▶ 原文抜粋:
8/10のリオ五輪は、個人的にピークを迎える。
気になる競技はロードバイクの男子自転車タイムトライアル。
リオデジャネイロのコパカバーナビーチから始まり、小高い山岳を含む55kmのコース。
日本人選手が一人も出ないので、残念ながらテレビ中継はない。しかし、NHK様がウェブサイトとアプリでライブ中継配信をしてくれる。
自転車競技はまだまだマイナー競技だなと実感しつつも、ネット時代は良いものだ。と現代に生まれた幸福を一人祝う。
注目選手は、数多くいるが、一番は何と言っても、今季限りで引退を表明する世界が愛したスイス人ライダーのファビアン・カンチェラーラ。得意のタイムトライアルだけに期待感は高まる。ツールドフランスのタイムトライアルでは奮わなかったが、オリンピックに向けて調整してきているか気になるところだ。
カンチェラーラ以外にも有力選手は多い。ツールドフランスのタイムトライアルで大活躍したトム・ドゥムラン。ツールドフランス覇者でもあり、山岳タイムトライアルでステージ優勝を飾ってもいるフルーム。このほかには、タイムトライアルスペシャリストのトニー・マルティンやローハンデニスあたりが注目だ。
有力選手ほど出走順位が遅い。後ろから8番目にローハンデニス、5番目がカンチェラーラ、4番目が、トニー・マルティン、2番目がトム・デュムラン、最後にフルームというスタートリストである。
さあ、いよいよ彼らの熱い走りが始まる。
注)結果を知らない人、見たい人は見逃し配信もやっているのでそちらをどうぞ。
ロードバイク男子自転車タイムトライアル実況
序盤・第一計測 10km地点
第一計測地点までは、なかなかの登りが続く。第一計測からローハンデニスが調子が良かった。それまでの記録を20秒近く上回りトップ通過する。そして、その後をカンチェラーラが通過。ほぼ同タイムだが、1秒ほど上回りトップ通過。さらに残りの三人も通過したが、カンチェラーラは暫定トップの順位を守った。
第二計測地点
続いて、第二計測地点。下りと平坦のミックスといったレイアウト。ローハンデニスが順調にタイム更新。やはり20秒近くトップを上回る。続いてカンチェラーラだが、なんと今度はローハンデニスから20秒ほど遅れてしまった。その後トム・デュムランが2番手につけるタイムを出し、フルームが4番手で通過した。
第三計測
第三計測でも引き続き、ローハン・デニスがトップを守る。カンチェラーラ、トム・デュムラン、フルームとほぼ変わらず続いていった。

▶ 指示文: リオ五輪タイムトライアルの観戦記を最後の文の後から引き取り、続きを書いてください。 エントリは、リオ五輪タイムトライアルの観戦記とは別の出典から取られたものです。

▶ 提供データ:
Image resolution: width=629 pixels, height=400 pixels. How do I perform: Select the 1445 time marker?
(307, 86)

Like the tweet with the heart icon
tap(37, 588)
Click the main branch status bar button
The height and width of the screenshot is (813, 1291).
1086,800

▶ 解答例:
第四計測
第四計測地点。ローハンデニスがトップを更新する。次にカンチェラーラ。ここでなんとローハンデニスを一気に20秒上回った。第三と第四の間のアップダウンはカンチェラーラ砲の発車ポイントだった。残り20kmの長距離砲の発射である。ここからただただ落車しないことを祈るばかり。
トム・デュムランはローハンデニスから20秒遅れ、フルームもほぼ同タイムである。
カンチェラーラが一人飛びぬけ始めた。
第五計測
最後の計測ポイント。すでに1時間近く走っている。ローハンデニスはここで失速。後半のアップダウンで脚を使い果たしたのか、一気に遅れる。そして、カンチェラーラ。なんとここで1分近くトップタイムを上回った。全盛期のカンチェラーラのように他の選手が止まって見えそうである。トム・デュムラン、フルームも1分近く離してしまった。
ここからは下り坂である。到底この差は縮まりそうにない。落車さえしなければ金メダルは確実である。
ゴール地点
カンチェラーラの長距離砲がスピードを上げたまま、無事ゴールゲートに着弾。トップタイムを1分上回ったままゴール!あとは残りの四人を待つばかりだ。
トム・デュムランは47秒遅れ、フルームは、1分2秒遅れてゴール。
終わってみれば、カンチェラーラの圧勝であった。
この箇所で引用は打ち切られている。